I keep coming back to wanting to be a more loving, understanding, compassionate, and accepting person. In my small way, I hope to make the world a better place. I think that calling out harmful beliefs will help make the world better, but not if it’s at the expense of my close relationships.
This is why I acknowledge: religion can help with suffering. Religious experiences, while I don’t think there is anything supernatural about them, are real human emotional experiences that matter. Belief in god and prayer can help during the tough times.
I want to learn to acknowledge these experiences, and maybe, slowly and gently, to nudge in the direction of reason, logic, and non-supernatural solutions to life’s big emotional struggles.

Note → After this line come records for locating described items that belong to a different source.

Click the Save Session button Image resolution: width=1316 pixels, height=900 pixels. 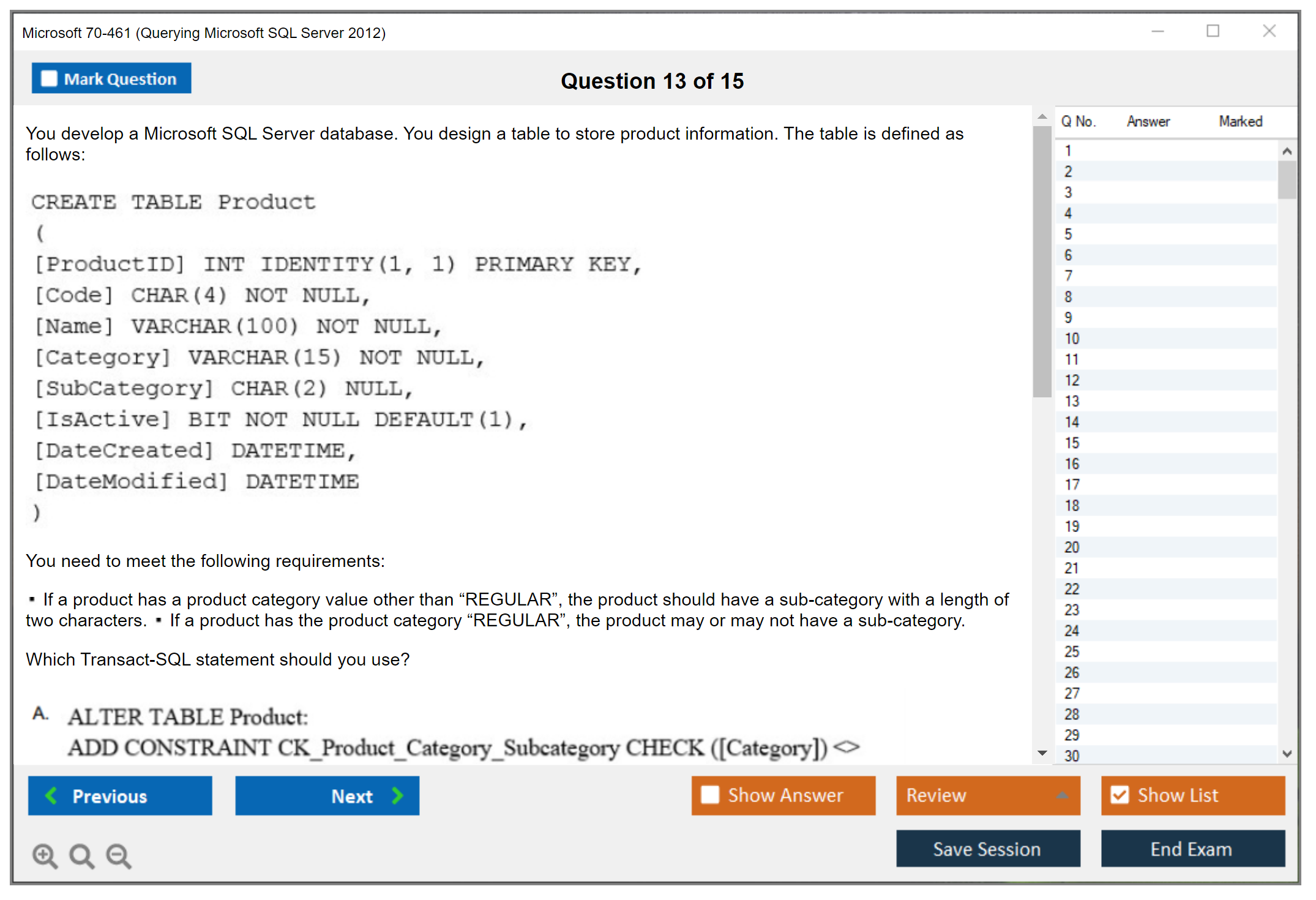coord(987,849)
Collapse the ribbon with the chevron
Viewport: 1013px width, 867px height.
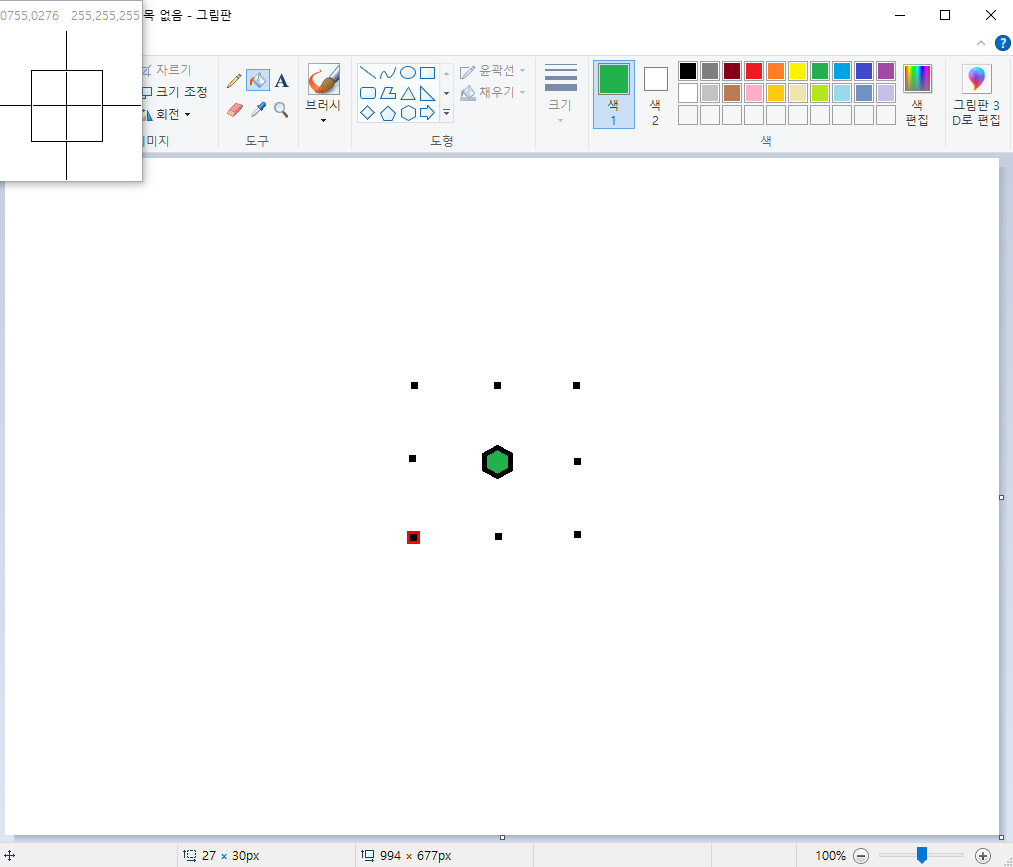980,43
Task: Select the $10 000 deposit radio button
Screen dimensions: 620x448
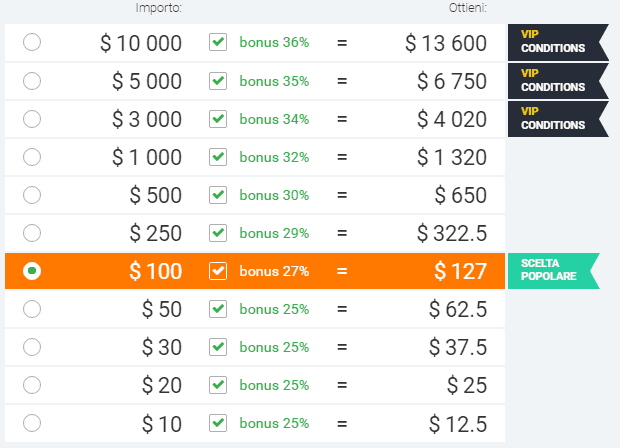Action: click(x=32, y=42)
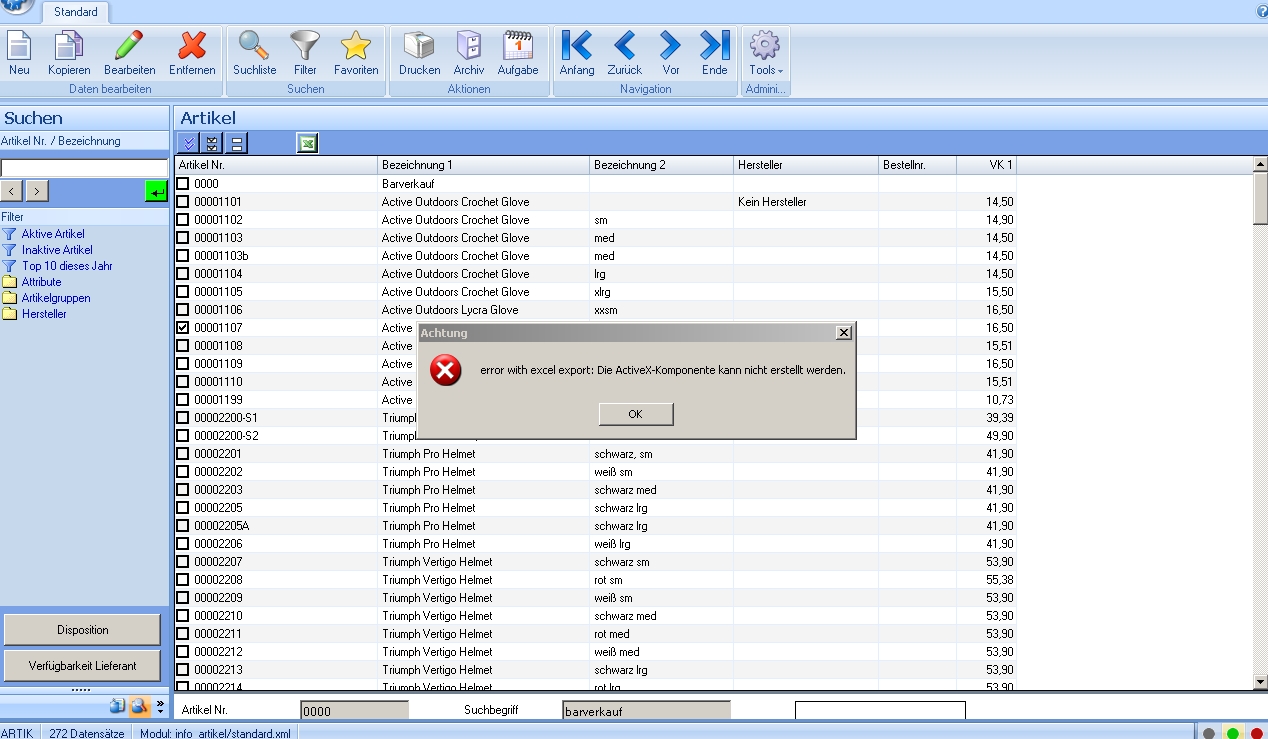
Task: Select the Standard tab
Action: (76, 12)
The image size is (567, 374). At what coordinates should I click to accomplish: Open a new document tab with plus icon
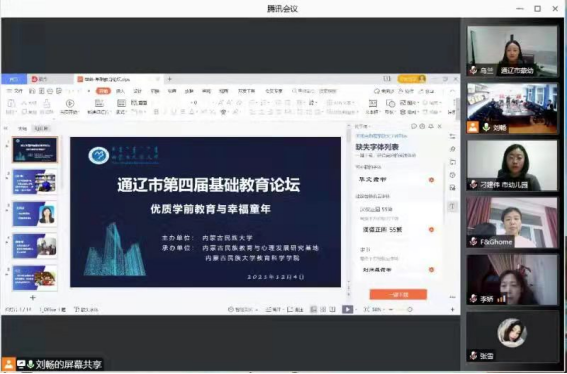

There’s a time and place for the cold hard truth, but that’s not always what gets people. In the end, acknowledgement of real experiences, validation of emotions, and gentle pushes are often what help people change their minds.
Does that make me anti-theist? I’m not sure, and it’s not a big area of concern for me at the moment. I think what is more important for me is to find the balance between calling out where religion and religious belief is being harmful, while also acknowledging the validity of individual’s experiences and spreading the good news that an atheist’s life can be full of comfort, happiness, joy, and rich emotional experiences.